## PROBLEM:
Make an exact copy, from the records below, of the lines from the line containing "Given: Expand 실전 회화 row chevron" to the line containing "648x365 pixels.", both lines included, excluding pictures.

## Stored items:

────────

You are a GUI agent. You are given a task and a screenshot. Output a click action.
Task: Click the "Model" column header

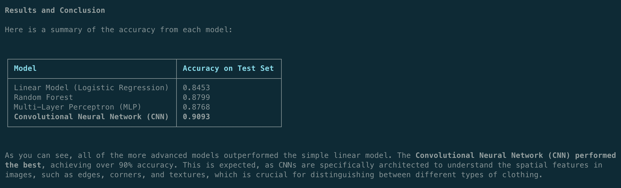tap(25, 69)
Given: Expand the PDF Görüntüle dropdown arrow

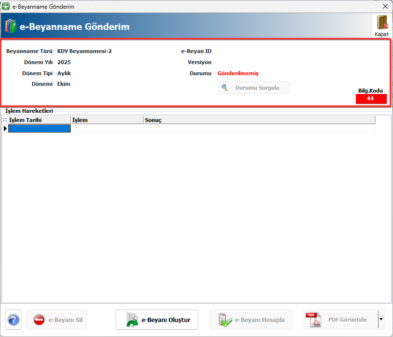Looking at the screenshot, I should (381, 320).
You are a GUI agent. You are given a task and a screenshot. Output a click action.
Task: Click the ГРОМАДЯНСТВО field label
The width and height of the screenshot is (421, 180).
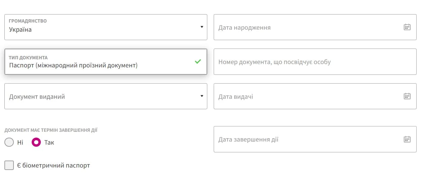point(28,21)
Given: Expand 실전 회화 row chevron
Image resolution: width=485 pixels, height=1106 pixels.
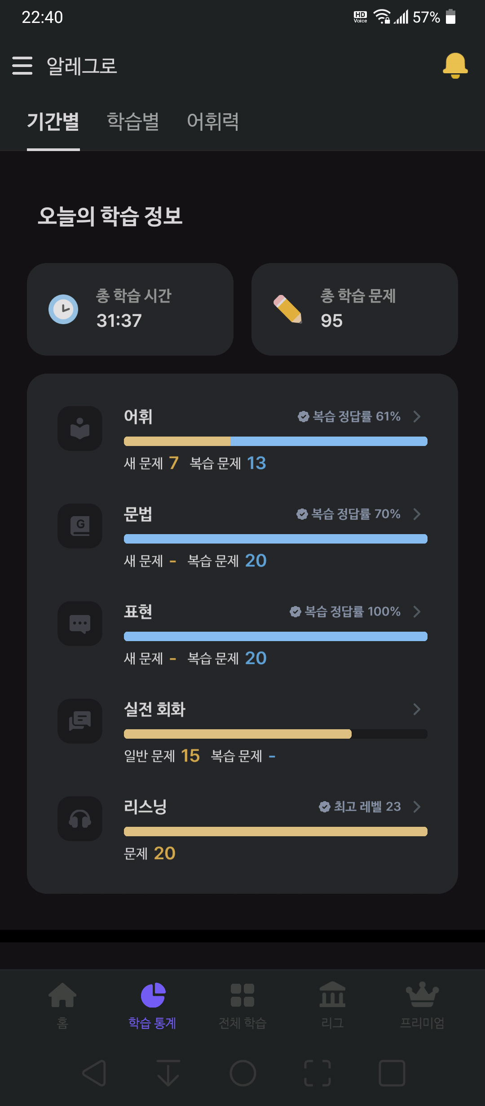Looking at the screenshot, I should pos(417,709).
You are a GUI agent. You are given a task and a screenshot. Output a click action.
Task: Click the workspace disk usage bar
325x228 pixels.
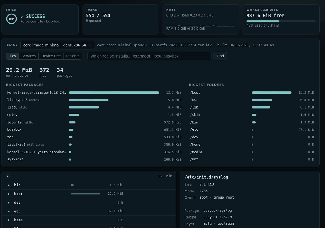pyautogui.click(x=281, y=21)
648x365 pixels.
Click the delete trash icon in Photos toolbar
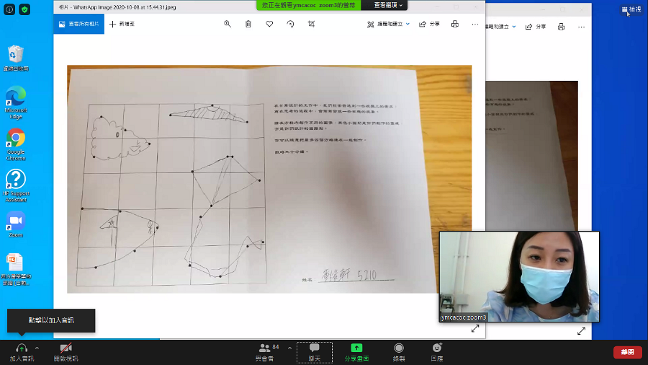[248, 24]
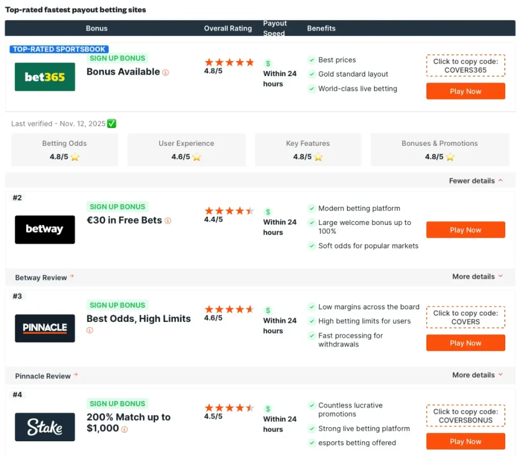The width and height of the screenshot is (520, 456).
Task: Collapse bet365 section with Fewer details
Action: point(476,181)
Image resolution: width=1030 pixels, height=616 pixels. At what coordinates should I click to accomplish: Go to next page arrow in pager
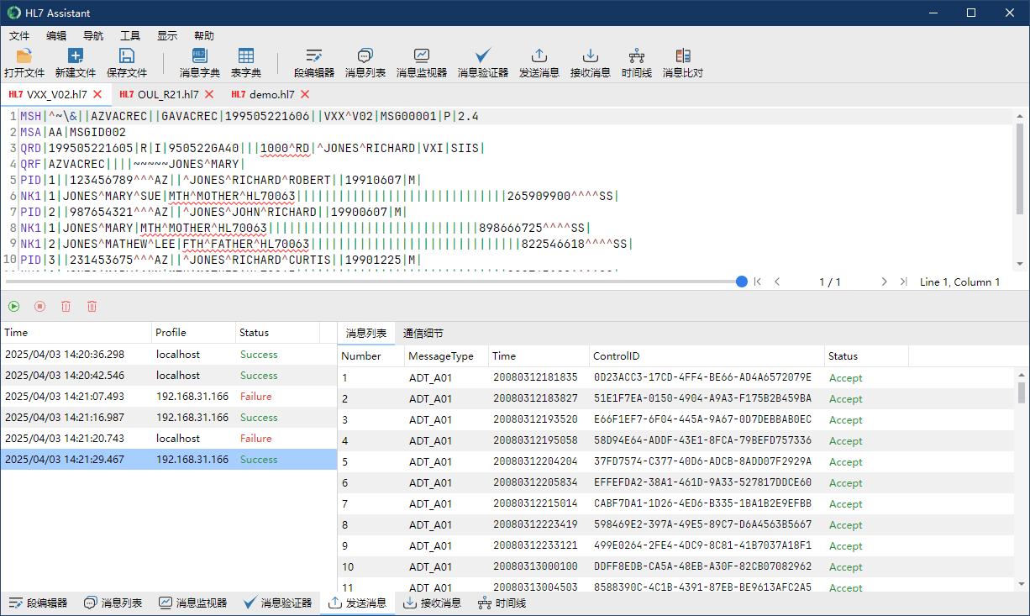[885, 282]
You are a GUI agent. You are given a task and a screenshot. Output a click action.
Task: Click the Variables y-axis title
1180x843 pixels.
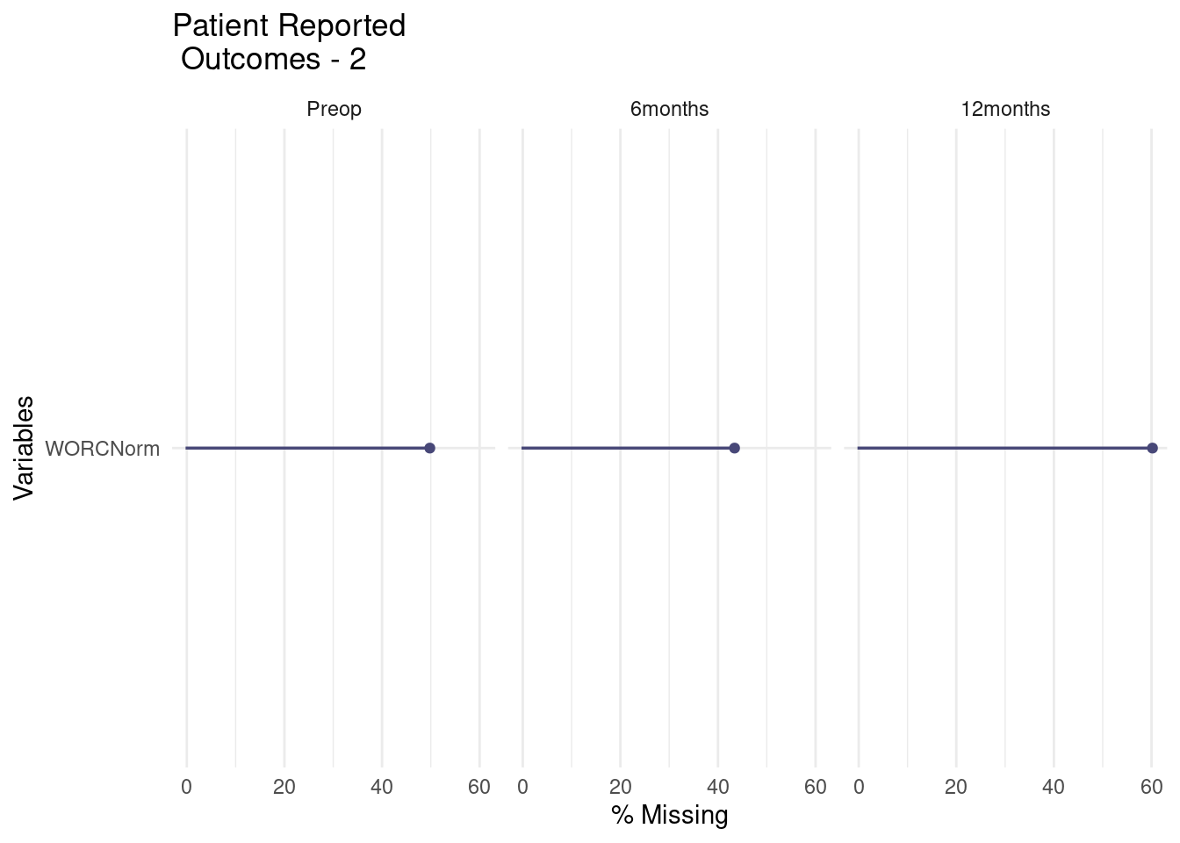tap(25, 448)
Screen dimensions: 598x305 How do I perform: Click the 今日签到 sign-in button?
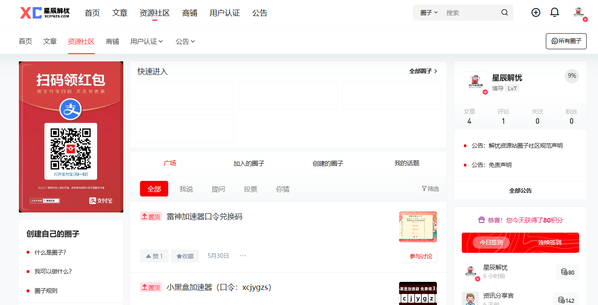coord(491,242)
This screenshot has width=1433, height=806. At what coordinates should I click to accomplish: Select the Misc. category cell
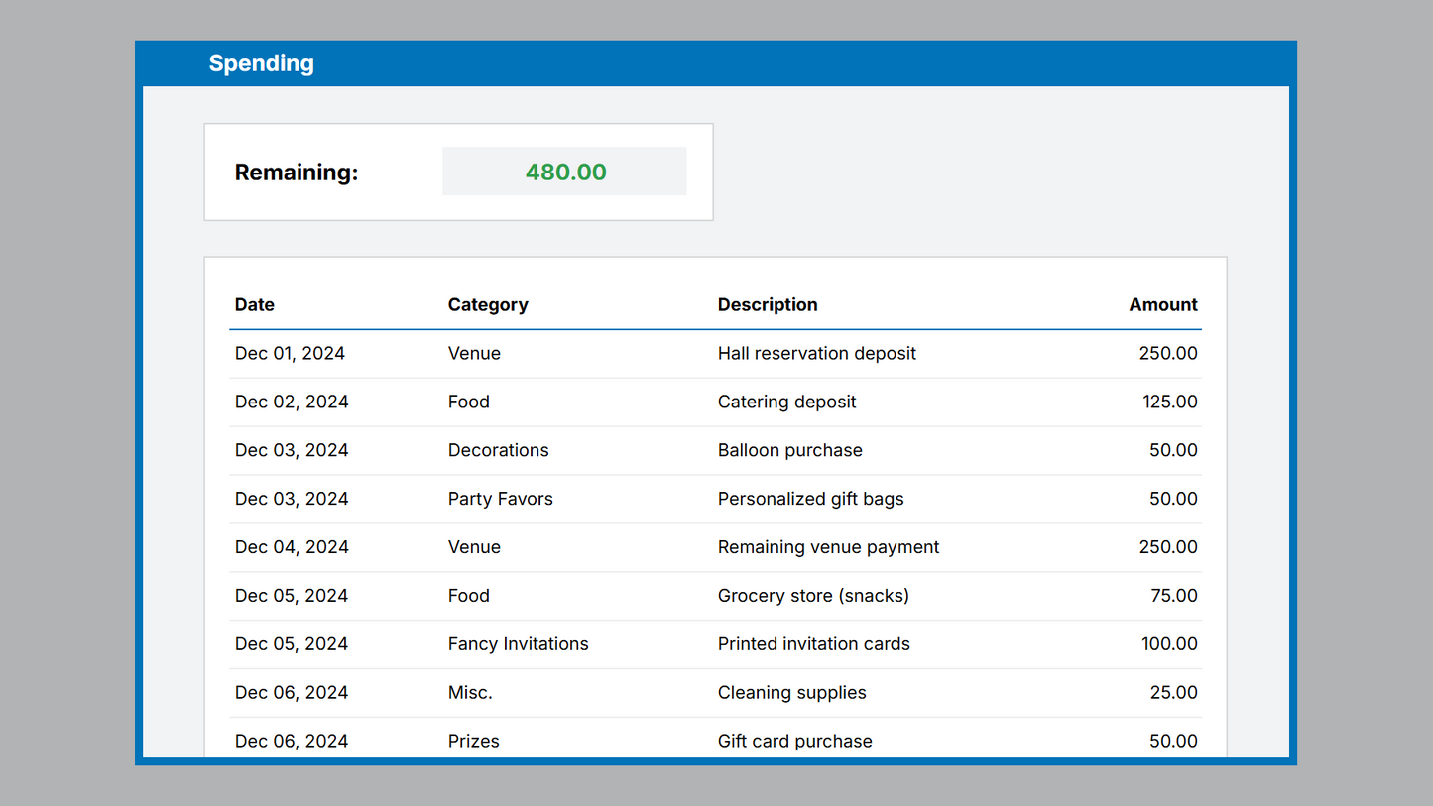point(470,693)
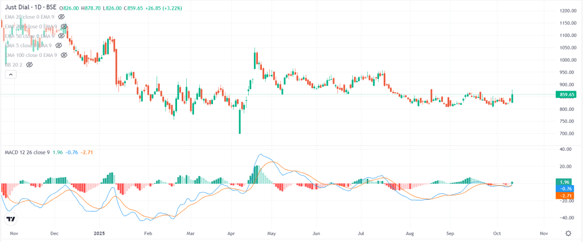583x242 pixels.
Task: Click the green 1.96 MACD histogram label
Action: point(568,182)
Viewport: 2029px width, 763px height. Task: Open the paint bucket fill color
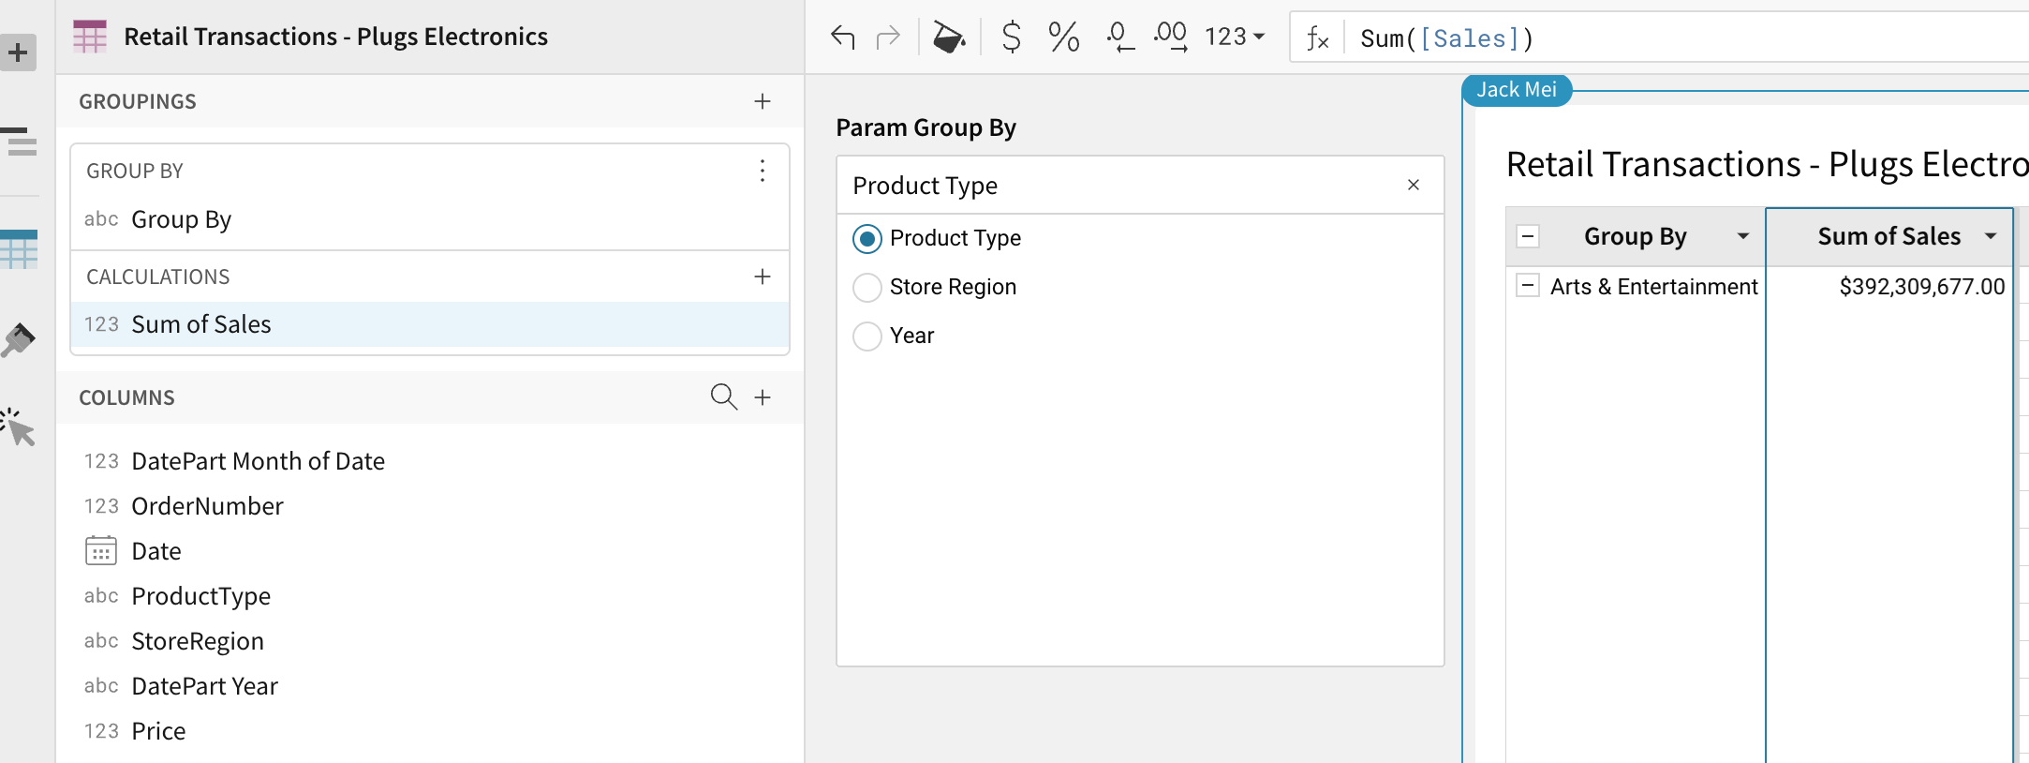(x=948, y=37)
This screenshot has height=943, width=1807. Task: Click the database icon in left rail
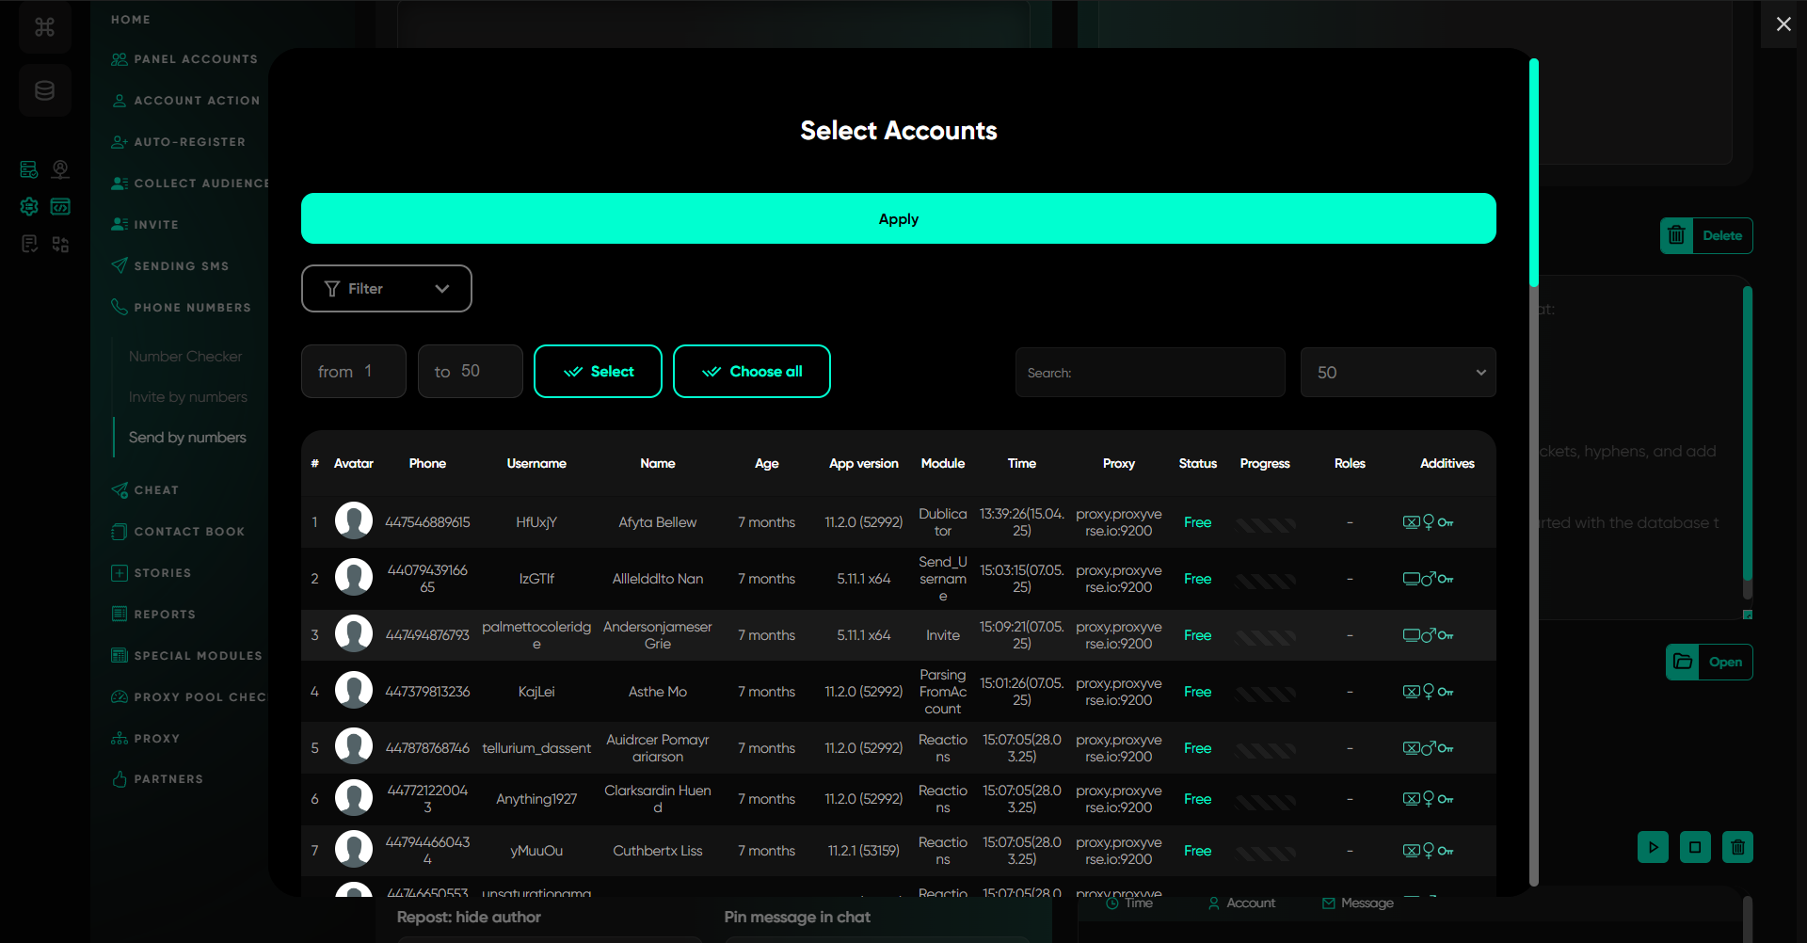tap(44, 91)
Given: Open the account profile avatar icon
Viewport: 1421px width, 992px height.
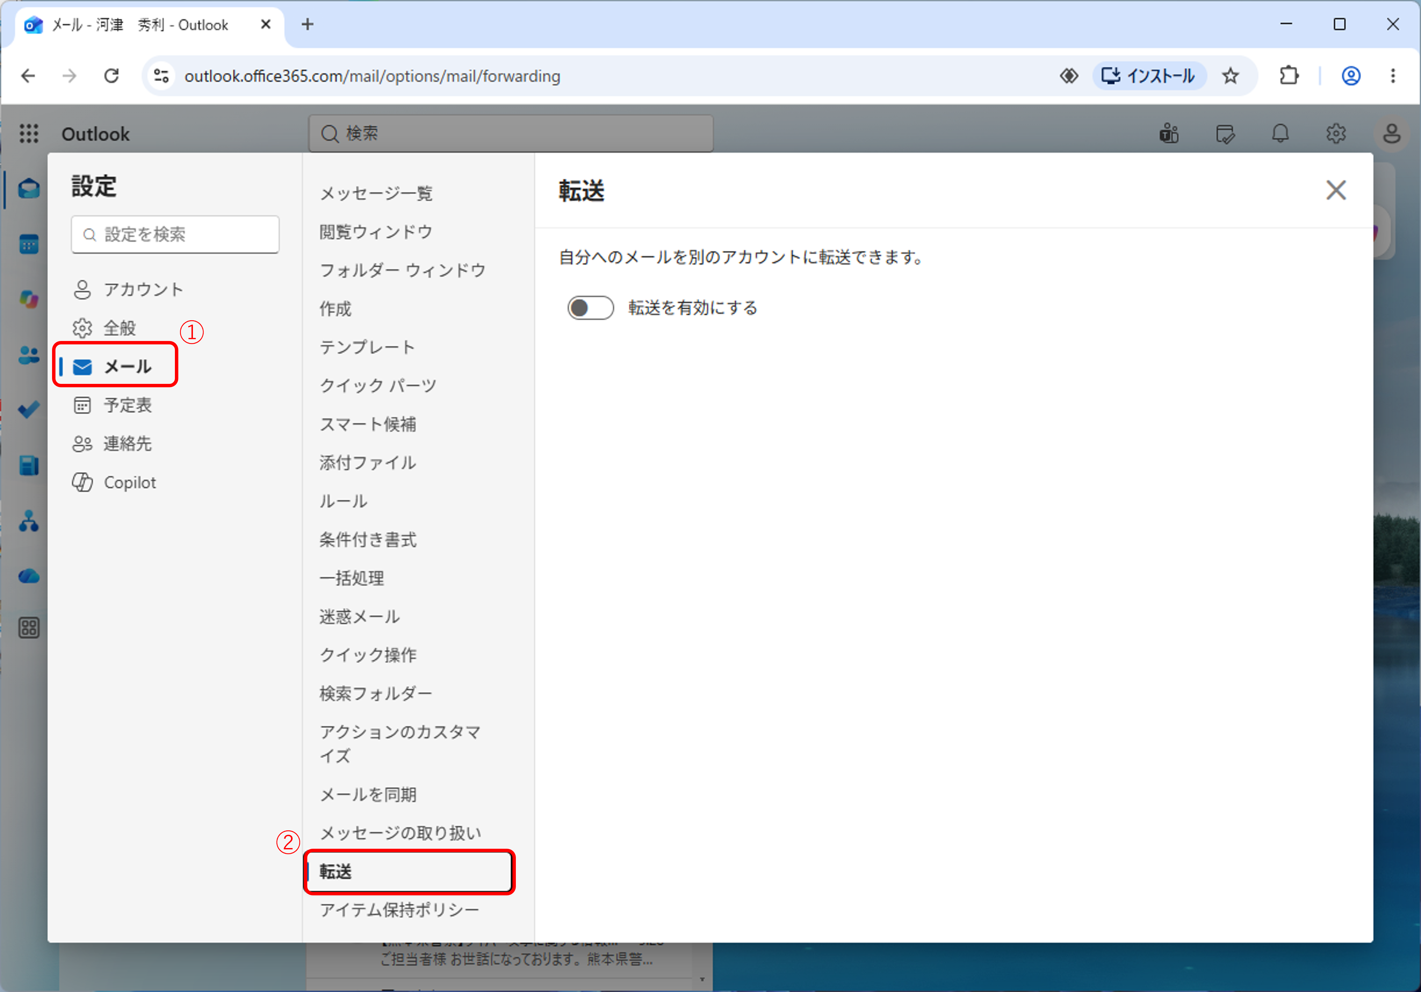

────────

## RESPONSE TO THIS TASK:
Given: Expand 실전 회화 row chevron
Image resolution: width=485 pixels, height=1106 pixels.
Looking at the screenshot, I should pos(417,709).
You are a GUI agent. You are given a task and a screenshot. Output a click action.
Task: Click the workspace disk usage bar
325x228 pixels.
pyautogui.click(x=281, y=21)
648x365 pixels.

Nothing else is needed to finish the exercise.